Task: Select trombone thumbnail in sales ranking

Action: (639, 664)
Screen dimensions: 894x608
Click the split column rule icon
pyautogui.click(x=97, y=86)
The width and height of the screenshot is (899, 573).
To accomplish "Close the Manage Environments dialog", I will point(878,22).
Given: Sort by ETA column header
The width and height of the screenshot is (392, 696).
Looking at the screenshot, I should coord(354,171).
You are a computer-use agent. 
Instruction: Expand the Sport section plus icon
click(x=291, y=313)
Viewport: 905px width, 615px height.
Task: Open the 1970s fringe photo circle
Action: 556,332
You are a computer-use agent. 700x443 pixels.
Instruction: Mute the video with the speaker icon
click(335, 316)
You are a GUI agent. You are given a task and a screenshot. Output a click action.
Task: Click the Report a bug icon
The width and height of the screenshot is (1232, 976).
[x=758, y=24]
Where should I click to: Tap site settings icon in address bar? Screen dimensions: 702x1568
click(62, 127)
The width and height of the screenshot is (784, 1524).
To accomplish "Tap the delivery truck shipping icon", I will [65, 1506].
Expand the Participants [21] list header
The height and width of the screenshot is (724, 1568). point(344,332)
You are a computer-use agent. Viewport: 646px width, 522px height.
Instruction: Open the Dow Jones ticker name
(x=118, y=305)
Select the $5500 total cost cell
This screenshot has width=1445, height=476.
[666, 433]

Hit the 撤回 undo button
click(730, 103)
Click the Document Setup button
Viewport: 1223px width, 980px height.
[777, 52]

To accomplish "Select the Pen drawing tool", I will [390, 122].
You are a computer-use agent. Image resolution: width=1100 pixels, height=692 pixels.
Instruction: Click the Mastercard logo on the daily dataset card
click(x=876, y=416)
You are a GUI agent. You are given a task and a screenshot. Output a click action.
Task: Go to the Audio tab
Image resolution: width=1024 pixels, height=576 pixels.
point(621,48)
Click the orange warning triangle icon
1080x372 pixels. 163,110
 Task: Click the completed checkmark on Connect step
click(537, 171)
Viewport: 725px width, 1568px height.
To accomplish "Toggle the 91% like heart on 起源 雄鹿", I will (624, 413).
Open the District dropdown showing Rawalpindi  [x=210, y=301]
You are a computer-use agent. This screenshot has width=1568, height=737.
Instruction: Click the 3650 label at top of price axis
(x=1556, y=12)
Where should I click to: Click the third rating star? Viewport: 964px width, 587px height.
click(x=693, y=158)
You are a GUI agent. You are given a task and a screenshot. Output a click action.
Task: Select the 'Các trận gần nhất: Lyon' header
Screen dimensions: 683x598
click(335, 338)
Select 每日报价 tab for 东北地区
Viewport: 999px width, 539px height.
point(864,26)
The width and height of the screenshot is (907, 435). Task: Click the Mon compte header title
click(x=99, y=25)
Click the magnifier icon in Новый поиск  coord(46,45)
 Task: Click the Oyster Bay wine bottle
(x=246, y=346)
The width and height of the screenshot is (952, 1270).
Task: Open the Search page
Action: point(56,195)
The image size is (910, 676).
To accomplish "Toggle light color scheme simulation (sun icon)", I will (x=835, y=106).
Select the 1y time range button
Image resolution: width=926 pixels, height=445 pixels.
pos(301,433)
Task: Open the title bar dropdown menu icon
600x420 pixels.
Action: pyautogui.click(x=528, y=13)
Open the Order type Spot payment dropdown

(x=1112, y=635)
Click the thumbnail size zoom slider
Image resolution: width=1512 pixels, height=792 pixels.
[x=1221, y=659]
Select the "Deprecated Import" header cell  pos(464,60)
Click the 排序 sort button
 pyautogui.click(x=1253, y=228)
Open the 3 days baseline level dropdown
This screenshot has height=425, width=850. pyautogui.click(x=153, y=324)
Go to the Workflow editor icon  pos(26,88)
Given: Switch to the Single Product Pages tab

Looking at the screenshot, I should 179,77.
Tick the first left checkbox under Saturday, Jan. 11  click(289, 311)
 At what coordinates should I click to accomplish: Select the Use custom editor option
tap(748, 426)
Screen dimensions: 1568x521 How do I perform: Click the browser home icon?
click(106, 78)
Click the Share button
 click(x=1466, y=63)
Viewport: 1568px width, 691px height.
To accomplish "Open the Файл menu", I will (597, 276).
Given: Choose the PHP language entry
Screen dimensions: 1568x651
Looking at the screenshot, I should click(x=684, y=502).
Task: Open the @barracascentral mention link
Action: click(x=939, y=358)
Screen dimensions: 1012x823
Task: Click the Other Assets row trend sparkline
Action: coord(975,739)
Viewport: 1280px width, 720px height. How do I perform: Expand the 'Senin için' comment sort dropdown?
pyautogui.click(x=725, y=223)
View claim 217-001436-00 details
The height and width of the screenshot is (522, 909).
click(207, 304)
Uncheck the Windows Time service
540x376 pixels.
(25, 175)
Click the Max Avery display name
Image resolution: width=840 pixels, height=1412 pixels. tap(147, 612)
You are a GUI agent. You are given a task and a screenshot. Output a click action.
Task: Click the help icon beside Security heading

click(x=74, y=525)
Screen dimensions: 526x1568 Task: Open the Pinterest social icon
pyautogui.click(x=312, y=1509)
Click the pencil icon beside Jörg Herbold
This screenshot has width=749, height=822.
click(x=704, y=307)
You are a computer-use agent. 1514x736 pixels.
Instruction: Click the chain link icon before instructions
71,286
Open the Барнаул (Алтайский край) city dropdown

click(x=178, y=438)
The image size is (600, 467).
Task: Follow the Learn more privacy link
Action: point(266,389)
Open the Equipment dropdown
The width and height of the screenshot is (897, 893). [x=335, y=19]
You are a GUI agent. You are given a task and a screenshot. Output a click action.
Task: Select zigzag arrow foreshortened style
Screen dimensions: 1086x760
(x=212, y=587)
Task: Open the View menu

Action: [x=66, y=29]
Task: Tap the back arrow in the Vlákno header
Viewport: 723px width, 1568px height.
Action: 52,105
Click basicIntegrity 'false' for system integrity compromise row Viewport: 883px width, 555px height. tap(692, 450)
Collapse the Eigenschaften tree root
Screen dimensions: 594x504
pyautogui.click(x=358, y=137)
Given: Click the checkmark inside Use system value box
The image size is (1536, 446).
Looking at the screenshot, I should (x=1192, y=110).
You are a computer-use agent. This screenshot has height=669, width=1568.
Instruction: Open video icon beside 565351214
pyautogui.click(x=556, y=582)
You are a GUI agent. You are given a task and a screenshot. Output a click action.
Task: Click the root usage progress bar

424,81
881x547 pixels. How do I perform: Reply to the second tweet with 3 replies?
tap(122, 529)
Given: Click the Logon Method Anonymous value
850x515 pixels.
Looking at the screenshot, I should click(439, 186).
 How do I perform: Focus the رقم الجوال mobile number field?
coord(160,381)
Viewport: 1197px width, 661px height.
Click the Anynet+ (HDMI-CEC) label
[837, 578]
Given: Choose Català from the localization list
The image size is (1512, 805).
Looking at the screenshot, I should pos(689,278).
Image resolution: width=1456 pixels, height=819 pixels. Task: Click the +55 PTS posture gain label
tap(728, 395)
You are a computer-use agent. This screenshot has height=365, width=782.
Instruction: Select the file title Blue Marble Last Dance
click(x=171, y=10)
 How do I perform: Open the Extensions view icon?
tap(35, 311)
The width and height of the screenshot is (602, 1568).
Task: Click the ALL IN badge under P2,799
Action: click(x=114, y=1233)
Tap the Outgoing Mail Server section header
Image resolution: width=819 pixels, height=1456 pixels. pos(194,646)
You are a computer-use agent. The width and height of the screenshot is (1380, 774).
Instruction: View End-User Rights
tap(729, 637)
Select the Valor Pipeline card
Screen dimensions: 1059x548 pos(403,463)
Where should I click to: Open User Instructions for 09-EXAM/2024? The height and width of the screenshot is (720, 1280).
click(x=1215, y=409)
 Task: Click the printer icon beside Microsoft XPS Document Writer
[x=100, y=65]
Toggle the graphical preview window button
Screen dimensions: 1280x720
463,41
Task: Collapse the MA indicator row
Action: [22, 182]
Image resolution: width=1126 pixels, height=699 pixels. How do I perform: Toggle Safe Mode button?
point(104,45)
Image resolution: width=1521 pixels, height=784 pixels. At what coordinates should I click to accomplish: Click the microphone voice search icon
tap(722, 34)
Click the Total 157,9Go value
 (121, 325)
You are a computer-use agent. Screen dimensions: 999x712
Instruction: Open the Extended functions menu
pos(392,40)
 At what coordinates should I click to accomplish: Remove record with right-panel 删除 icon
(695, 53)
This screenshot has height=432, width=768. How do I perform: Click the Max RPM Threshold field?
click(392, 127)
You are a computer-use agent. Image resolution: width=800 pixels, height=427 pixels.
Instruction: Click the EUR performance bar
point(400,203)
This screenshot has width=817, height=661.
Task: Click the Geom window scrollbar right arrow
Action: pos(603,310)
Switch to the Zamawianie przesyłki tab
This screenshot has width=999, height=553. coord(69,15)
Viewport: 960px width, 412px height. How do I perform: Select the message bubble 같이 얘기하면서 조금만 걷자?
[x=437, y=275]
··········
Task description
Read through the entries, then copy every line where the string "computer" is found.

Written solution
You are a computer-use agent. 
You are a computer-use agent. 700x443 pixels.
You are a computer-use agent. Viewport: 646px width, 522px height.
You are a computer-use agent. Image resolution: width=1100 pixels, height=692 pixels.
You are a computer-use agent. This screenshot has width=1568, height=737.
You are a computer-use agent. 1514x736 pixels.
You are a computer-use agent. This screenshot has height=669, width=1568.
You are a computer-use agent. This screenshot has height=365, width=782.
You are a computer-use agent. The width and height of the screenshot is (1380, 774).
You are a computer-use agent. Screen dimensions: 999x712
You are a computer-use agent. Image resolution: width=800 pixels, height=427 pixels.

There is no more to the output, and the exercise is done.